Mike Markarian, who was quoted in The New Republic piece earlier, is President of the Humane Society Legislative Fund. In 1997, before he had that position, Markarian wrote a piece for the animal-rights publication The Abolitionist that spells out how this diversity of tactics scheme works.
While the “citizen” activist says “YES” to that which is right, the “rebel” activist says “NO” to that which is wrong. Direct action, civil disobedience, hunt sabotages, and Animal Liberation Front activities all fall under this category. Activists purposely breaking laws that are unjust, such as hunter harassment laws, or committing acts of civil disobedience to help animals, are effective rebels because they tie the movement’s issues together with First Amendment, freedom of speech, and civil liberties issues.
Later in the essay, Markarian makes it very clear that he believes legislative advocates like HSUS and terrorists like ALF all have a valid place.
There are some people who are very good at civil disobedience and jail support. There are some people who love to go into schools and talk to children about animal rights. There are some credible scientists and doctors in our movement who can promote alternatives to dissection, hunting, and meat eating. There are some people who love to meet with their elected officials. Everyone in the movement has a niche, and they should all be embraced, not alienated.
It’s hard to imagine that this sort of radical, militant vegan agenda would play well with the common-sense working people of Iowa. The reason that HSUS and their leftist allies wants Rep. Steve King “put to sleep” is that they know King is on to their game and will aggressively defend both the Constitution and the farmers of Iowa.
// It doesn’t matter that HSUS tries to tweak their story on King. HSUS has spent far too much time and money trying to force USA Agriculture to fit the HSUS mold. The Agriculture and food industry lobby should have FAR more $$$ than HSUS will ever have, and HSUS has ruined plenty of business for most citizens, increased costs, increased unnecessary regulations such as CA law which finds giving away or selling an animal to be “animal abuse” but NOT if a non profit does it? Any group that would make an insane law like that, should not be allowed to create laws, yet people are lazy and just let HSUS do it, figuring they are not involved.

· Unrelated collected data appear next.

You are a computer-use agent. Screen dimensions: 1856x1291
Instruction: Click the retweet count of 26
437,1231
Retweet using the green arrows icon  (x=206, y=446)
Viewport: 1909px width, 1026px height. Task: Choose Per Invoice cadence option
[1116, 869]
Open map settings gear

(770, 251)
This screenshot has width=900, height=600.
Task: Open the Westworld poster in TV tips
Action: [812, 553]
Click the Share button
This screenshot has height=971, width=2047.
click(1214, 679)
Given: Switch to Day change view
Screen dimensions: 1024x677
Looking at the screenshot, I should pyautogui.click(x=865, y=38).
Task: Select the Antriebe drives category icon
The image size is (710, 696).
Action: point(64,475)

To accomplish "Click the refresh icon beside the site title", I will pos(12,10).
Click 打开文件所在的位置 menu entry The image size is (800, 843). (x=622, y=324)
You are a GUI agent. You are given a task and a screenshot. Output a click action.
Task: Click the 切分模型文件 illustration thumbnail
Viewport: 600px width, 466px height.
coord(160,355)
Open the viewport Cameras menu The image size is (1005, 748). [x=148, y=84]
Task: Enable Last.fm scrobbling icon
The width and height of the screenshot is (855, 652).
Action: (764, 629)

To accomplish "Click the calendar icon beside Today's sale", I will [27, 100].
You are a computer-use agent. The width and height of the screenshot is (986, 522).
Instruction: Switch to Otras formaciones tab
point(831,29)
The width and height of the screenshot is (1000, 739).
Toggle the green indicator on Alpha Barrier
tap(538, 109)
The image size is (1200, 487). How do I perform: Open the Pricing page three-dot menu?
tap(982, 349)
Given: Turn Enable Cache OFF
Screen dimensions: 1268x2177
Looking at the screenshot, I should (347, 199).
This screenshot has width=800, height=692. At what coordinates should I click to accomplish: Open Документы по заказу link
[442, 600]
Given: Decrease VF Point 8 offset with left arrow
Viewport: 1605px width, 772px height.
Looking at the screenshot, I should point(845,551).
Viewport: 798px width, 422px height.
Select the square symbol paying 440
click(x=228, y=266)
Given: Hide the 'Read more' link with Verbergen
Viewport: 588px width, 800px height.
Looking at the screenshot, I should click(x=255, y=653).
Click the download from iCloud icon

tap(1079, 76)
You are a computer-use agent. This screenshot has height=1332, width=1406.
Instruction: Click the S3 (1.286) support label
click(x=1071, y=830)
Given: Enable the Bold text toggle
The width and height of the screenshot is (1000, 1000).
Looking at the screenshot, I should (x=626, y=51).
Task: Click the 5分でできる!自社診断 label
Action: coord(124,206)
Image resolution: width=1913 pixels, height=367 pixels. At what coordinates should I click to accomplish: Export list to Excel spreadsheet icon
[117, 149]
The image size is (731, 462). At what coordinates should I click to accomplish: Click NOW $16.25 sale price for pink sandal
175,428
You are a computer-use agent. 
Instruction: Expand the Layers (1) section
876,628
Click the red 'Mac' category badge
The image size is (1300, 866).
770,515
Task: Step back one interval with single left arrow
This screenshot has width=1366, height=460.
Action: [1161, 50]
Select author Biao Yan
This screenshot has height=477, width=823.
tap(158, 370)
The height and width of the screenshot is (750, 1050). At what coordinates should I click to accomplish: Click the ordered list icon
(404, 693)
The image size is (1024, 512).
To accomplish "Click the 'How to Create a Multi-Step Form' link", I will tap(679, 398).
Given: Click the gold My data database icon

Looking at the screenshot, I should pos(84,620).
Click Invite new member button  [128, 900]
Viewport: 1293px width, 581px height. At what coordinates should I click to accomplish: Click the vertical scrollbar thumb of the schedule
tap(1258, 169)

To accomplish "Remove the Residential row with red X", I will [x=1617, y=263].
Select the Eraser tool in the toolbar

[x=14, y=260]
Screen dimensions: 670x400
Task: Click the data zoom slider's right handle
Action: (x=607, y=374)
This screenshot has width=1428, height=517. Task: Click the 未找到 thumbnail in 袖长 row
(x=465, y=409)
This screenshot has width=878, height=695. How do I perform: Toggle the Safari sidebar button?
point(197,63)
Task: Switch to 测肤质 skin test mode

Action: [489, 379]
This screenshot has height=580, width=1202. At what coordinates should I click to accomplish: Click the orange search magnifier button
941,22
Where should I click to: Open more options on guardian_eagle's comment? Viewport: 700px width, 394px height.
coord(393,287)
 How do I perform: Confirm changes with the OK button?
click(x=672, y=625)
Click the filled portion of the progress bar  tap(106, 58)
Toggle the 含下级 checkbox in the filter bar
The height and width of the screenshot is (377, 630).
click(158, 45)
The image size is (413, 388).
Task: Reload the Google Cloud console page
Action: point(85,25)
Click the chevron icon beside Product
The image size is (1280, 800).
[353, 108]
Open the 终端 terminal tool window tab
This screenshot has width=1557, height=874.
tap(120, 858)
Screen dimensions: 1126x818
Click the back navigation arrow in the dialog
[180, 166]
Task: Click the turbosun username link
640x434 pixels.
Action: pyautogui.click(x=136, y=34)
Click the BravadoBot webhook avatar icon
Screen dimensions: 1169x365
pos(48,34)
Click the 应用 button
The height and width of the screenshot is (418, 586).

It is when people do not stand up for what is wrong that ARs can steamroll the laws, and in fact they do so. When even the Huffington Post publishes ads against HSUS, we are beginning to see the light of day. HP is notoriously AR, yet even they recognize the HSUS problem. HSUS is not and has never been about saving any animals. HSUS seeks to save animals only from people, owners, and having businesses based on animals, especially if it involves food. HSUS absolutely has followed and does follow the 12 Steps of Animal Rights.